На самом деле Су Дунпо звали Су Ши. Будучи придерживающимся неоконфуцианства чиновником, противостоявшим реформам Ван Аньши в те времена, когда эти реформы благословлял император, Су лишился своей должности и удалился в имение под названием «Дунпо» («восточный склон»). Когда он посетил предполагаемое место битвы у Красной Скалы, тот факт, что пейзаж не сохранил ни следа этого эпического сражения, поразил его как метафора эфемерности жизни. В ретроспективе его поэма словно предрекает конец самой Сун, некогда великой династии [10]:
Цзинь, вынудив Сун оставаться на юге, контролировала месторождения угля и железной руды на севере и училась у Сун передовым технологиям в изготовлении железных изделий. Они неразумно продавали железо кочевникам из северных степей, включая монголов – талантливых наездников и свирепых воинов. Монголы заменили роговые и костяные наконечники своих стрел железными и научились ковать мечи и доспехи [11].
Полтора века спустя закованная в железо кавалерия под предводительством Чингисхана обрушится на юг и завоюет и Цзинь, и Сун.

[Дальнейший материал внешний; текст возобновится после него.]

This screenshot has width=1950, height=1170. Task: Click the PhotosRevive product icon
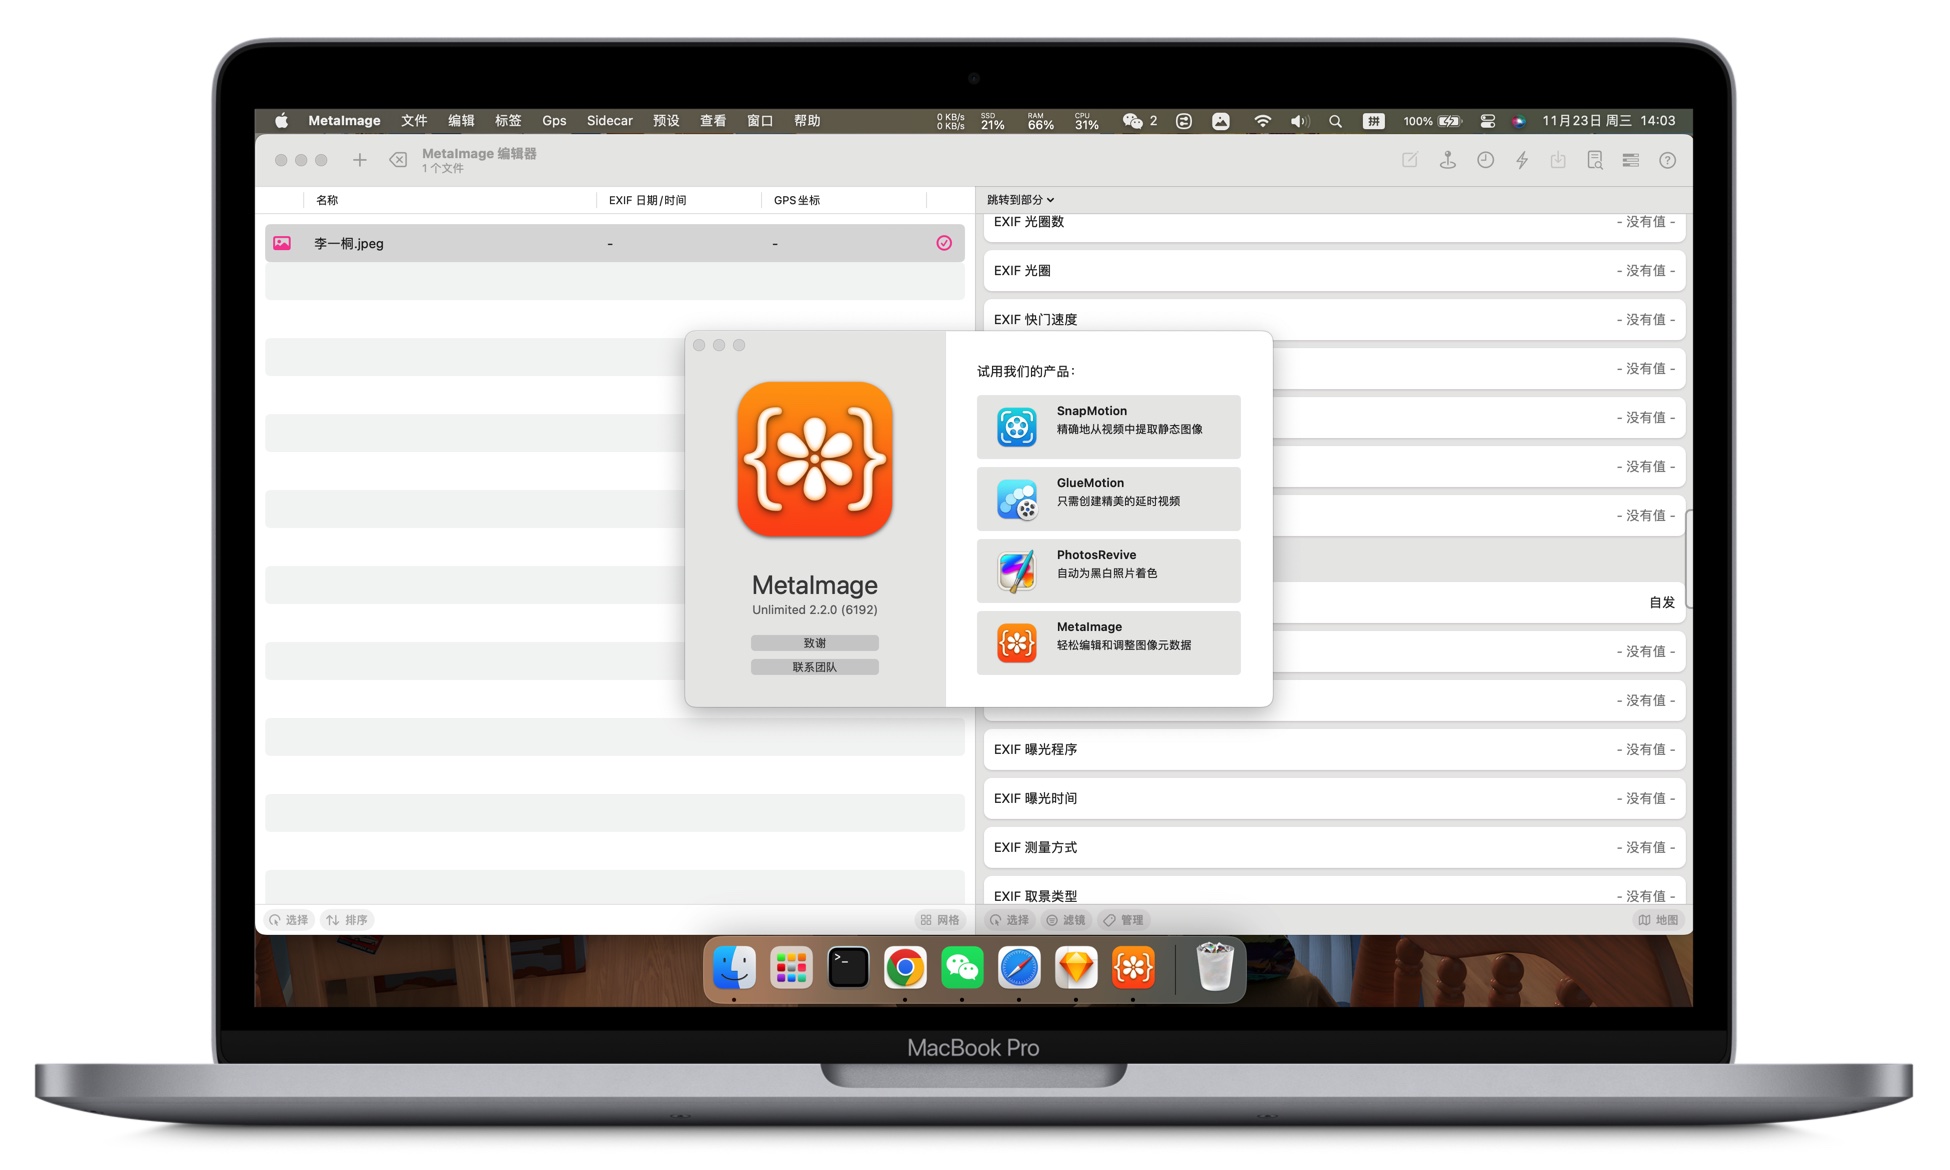click(x=1018, y=567)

Чингисхан (1162–1227) однажды сказал, что одно из величайших удовольствий жизни – победить врага, захватить его лошадей и имущество и увести в плен его плачущих женщин. В 1215 году он повел свою армию на «славную резню», которая до основания разрушила столицу Цзинь и оставила после себя покрытые трупами и залитые кровью улицы. Согласно переписи населения, число домохозяйств в Цзинь между 1207 и 1236 годами резко снизилось с 8,41 до 1,1 миллиона человек[48].
Советник Чингисхана Елюй Чуцай, киданин по происхождению, убеждал Чингисхана, что, сколь бы ни были приятны грабежи и убийства, великий хан получит больше от своих подданных, если сохранит им жизнь и обложит их налогами. Или, как говорил внуку Чингисхана Хубилай-хану (1215–1294) Лю Бинчжун, буддийский монах-эрудит и эксперт по геомантии, «можно завоевать Поднебесную верхом на коне, но нельзя править ею с седла».